Battling livestock diseases has long been a key to successful farming, with healthy stock always forming the foundation to a healthy business.

Climate change has delivered a new threat for farmers as diseases previously confined to subtropical areas have spread northwards.

Bluetongue virus is one such disease that affects cattle and sheep and can be fatal, though it does not affect humans or have any food safety implications.

The first UK case was discovered on a farm near Ipswich in 2007. Then, a rapid response based on vaccination to protect clean animals and movement restrictions to prevent the inadvertent spread from infected livestock meant the outbreak was confined to East Anglia and the South East.

Now the disease is spreading in northern Europe once again – and farmers are being warned there is an 80% chance it will arrive here by September.

Bluetongue is so called as the virus causes swellings that restrict the blood flow, causing the tongue to turn blue. Other symptoms include breathing difficulties, fever, a number of skin conditions and fertility problems. If it does not prove fatal it will certainly lead to a sharp fall in milk production and animal growth.

Most Read

The virus is spread by a midge that acts as the vector and, with favourable winds, bluetongue-carrying midges can travel hundreds of miles. As with malaria in humans, controlling the insect vector is notoriously difficult, thus removing one avenue of control.

In response to the threat the industry-led Joint Campaign Against Bluetongue (JAB) has launched an information campaign to help inform farmers. This includes a series of roadshow meetings to update local farmers, vets and the wider farming industry, alongside leaflets and posters describing the symptoms and the proactive steps farmers can take available.

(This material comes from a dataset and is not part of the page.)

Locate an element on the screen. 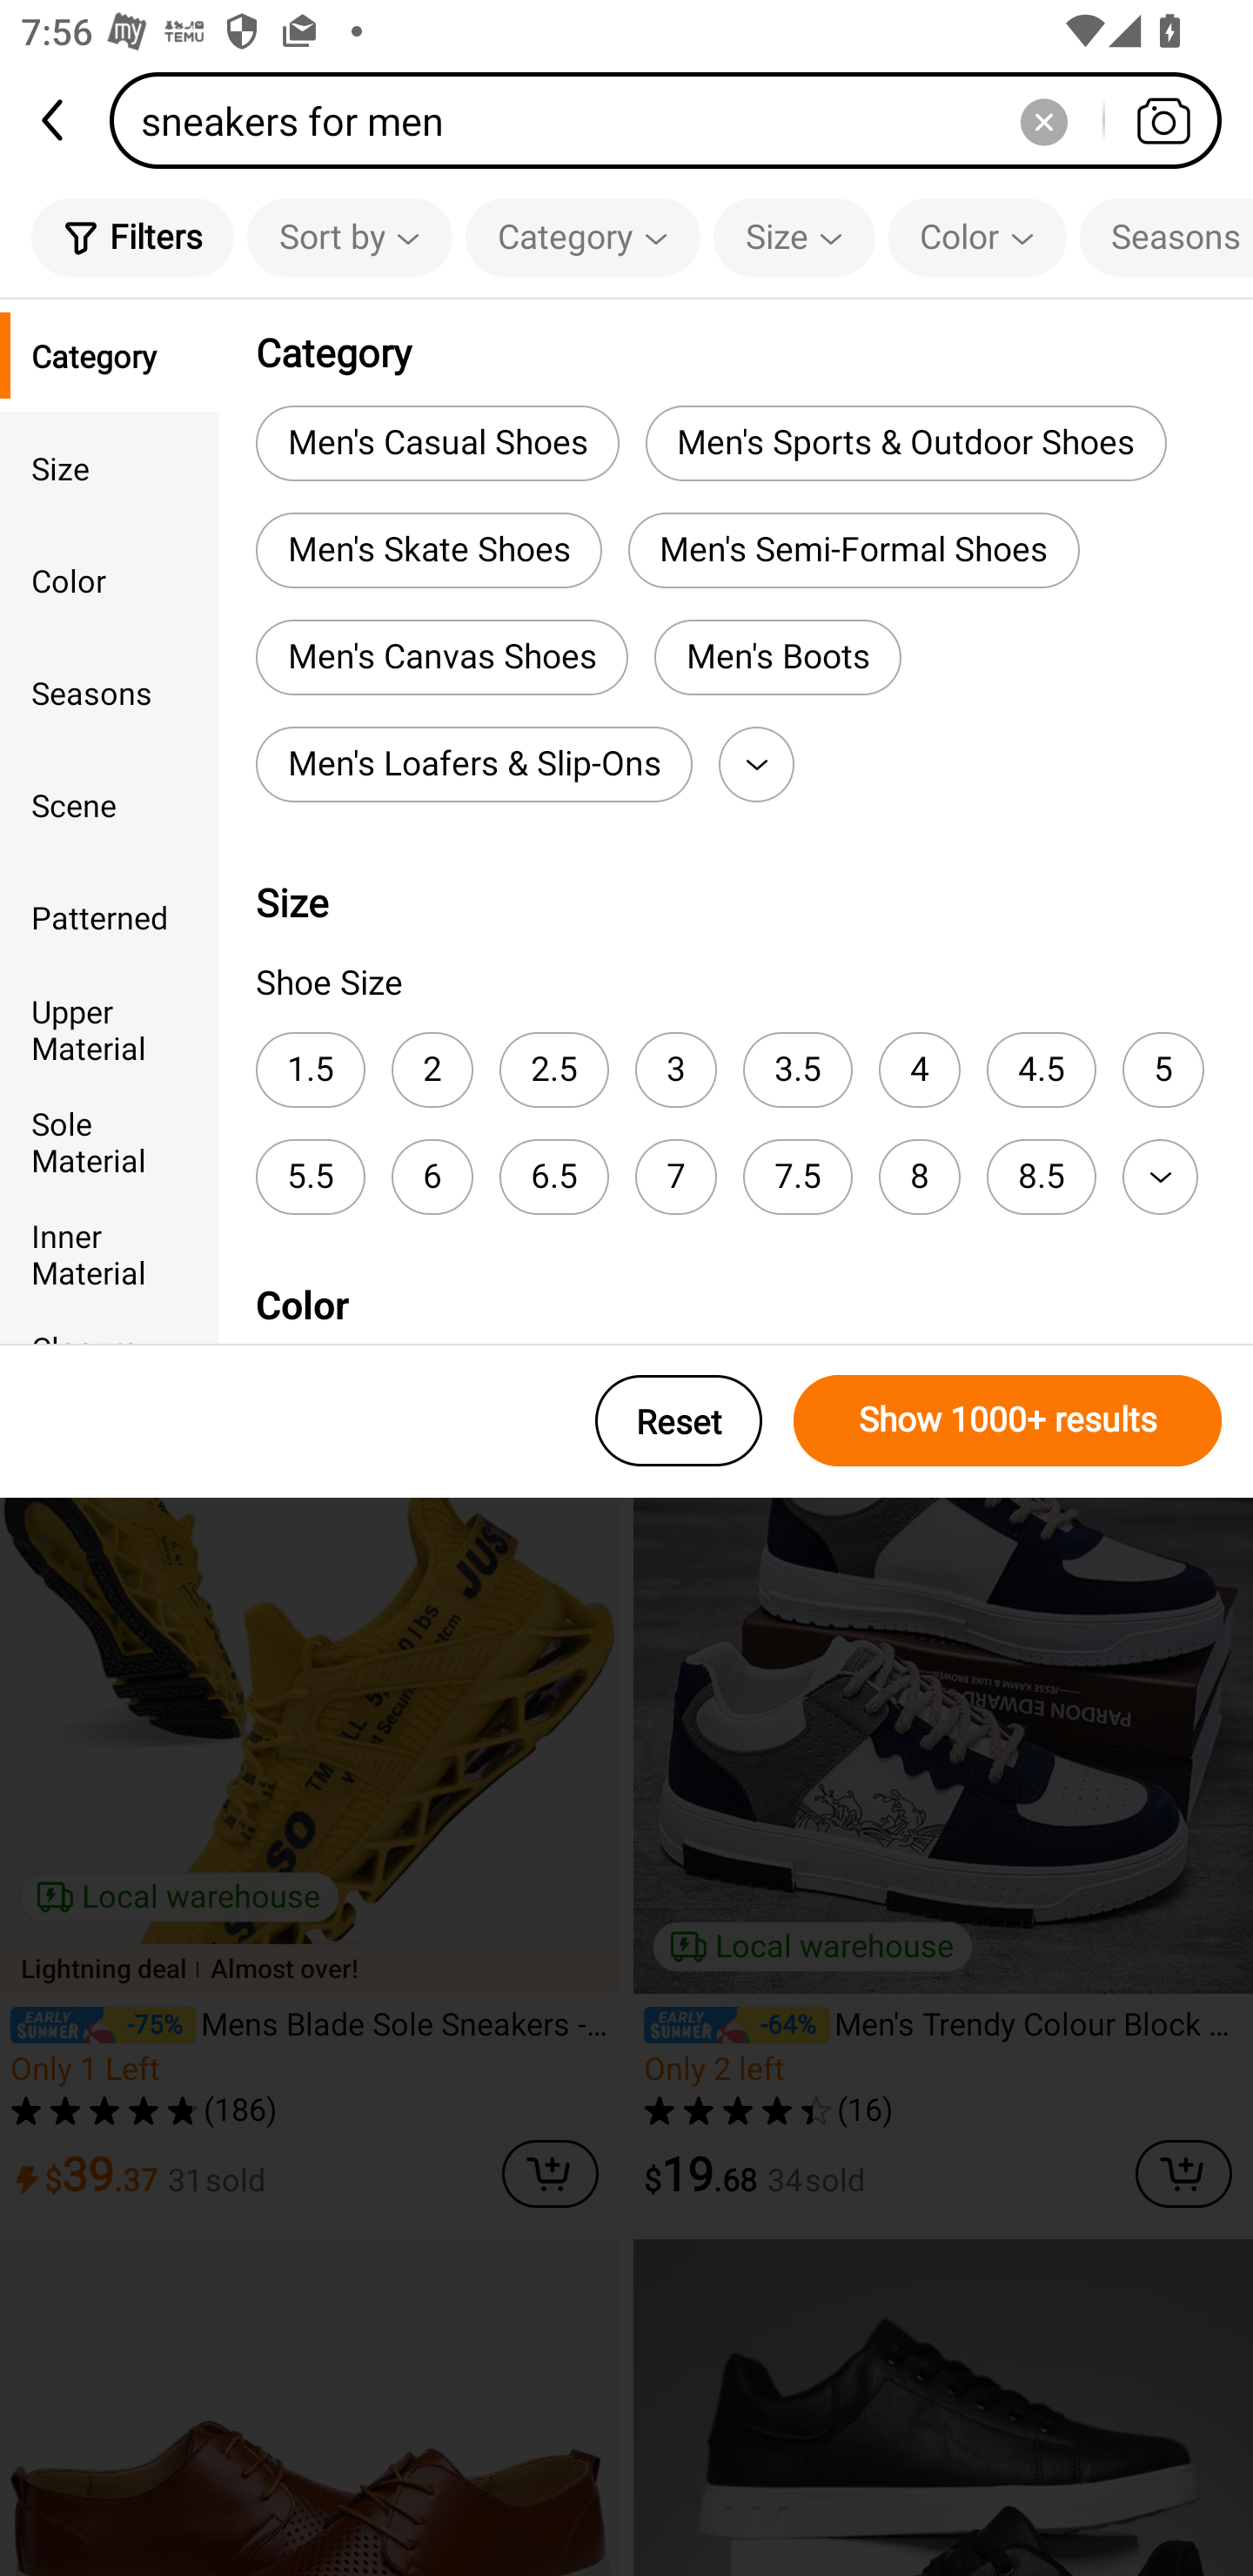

JAB is targeting farming communities across the south of England. This is likely to be the route of transmission by infected midges being blown across from France, where the situation is being carefully monitored

The first roadshow meeting took place at Colchester Livestock Market on Thursday with another the following day at the NFU regional office in Newmarket.

Remaining dates and venues include Thursday, June 30, 10am at Abbots Ripton Village Hall, near Huntingdon, Thursday, June 30, 6.30pm at Millbrook Village Hall, Bedfordshire, and Monday, July 4, 2pm at Dereham Football Club, Norfolk.

One big change from 2007 is that the Government will not be securing supplies of vaccine to manage the disease this time. Reduced funding means the industry has to take a greater lead, with the NFU working closely with partners in the JAB initiative.

With vaccines due to be available by mid-July now is the time for farmers to speak to their vets to finalise their disease prevention plans. Farmers are also encouraged to visit the NFU website which contains all the latest information on the disease.